[Records from a data source]
__________________________________________________

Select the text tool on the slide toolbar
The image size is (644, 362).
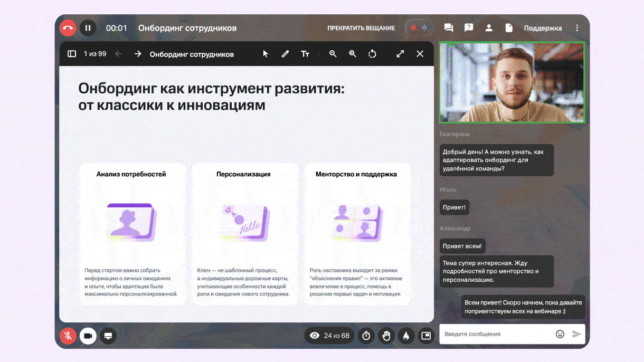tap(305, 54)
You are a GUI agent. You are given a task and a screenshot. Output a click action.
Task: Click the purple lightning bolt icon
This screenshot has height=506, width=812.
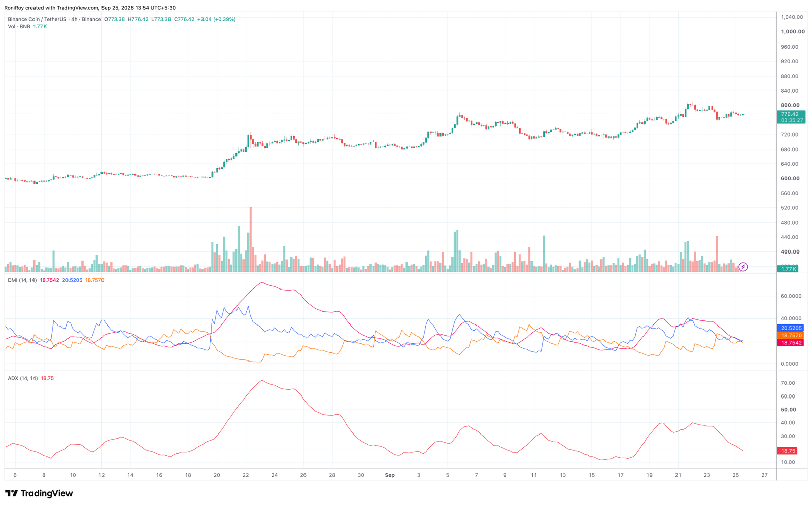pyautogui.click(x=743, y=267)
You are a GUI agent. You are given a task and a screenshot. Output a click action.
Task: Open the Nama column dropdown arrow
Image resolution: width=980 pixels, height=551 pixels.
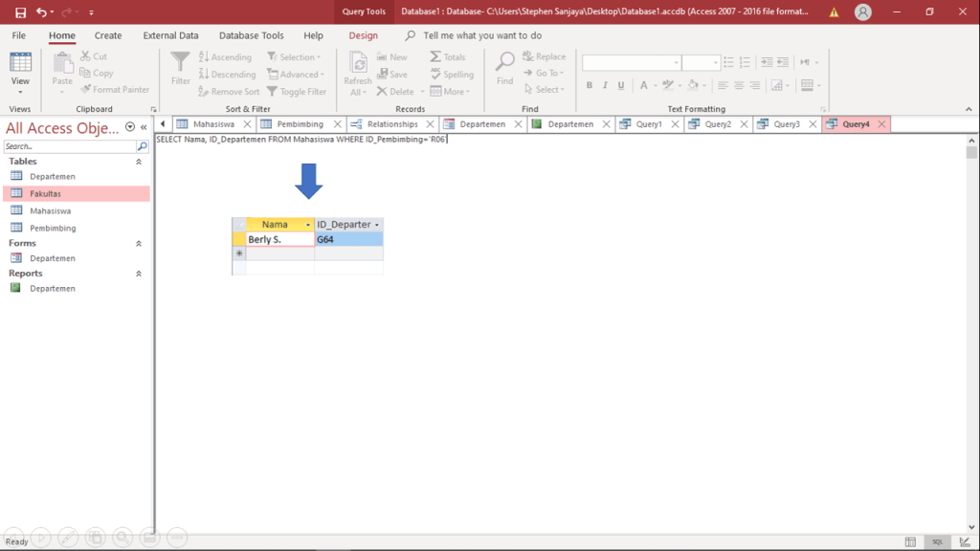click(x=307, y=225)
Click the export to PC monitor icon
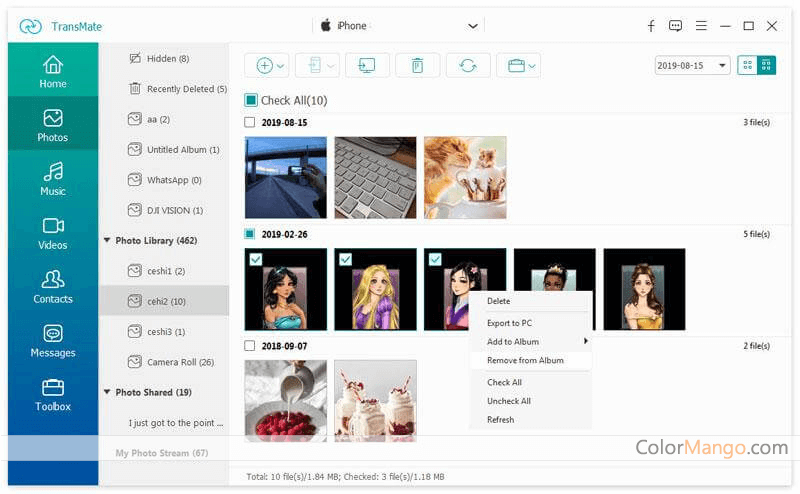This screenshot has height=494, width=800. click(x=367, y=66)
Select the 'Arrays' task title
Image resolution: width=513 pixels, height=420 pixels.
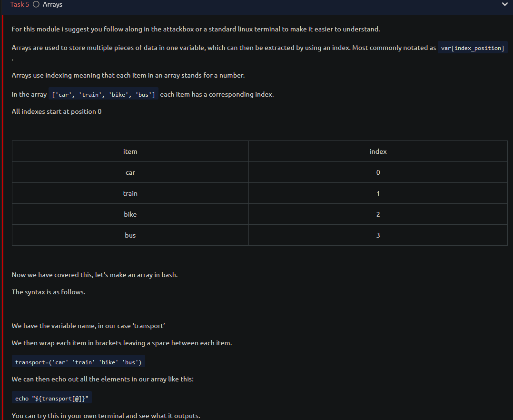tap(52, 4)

__________________________________________________

[EXERCISE]
Restate, word for word and without pictures, the lines from the line containing "Image resolution: width=513" to the last line of the records above.

[RESPONSE AREA]
Image resolution: width=513 pixels, height=420 pixels.
tap(52, 4)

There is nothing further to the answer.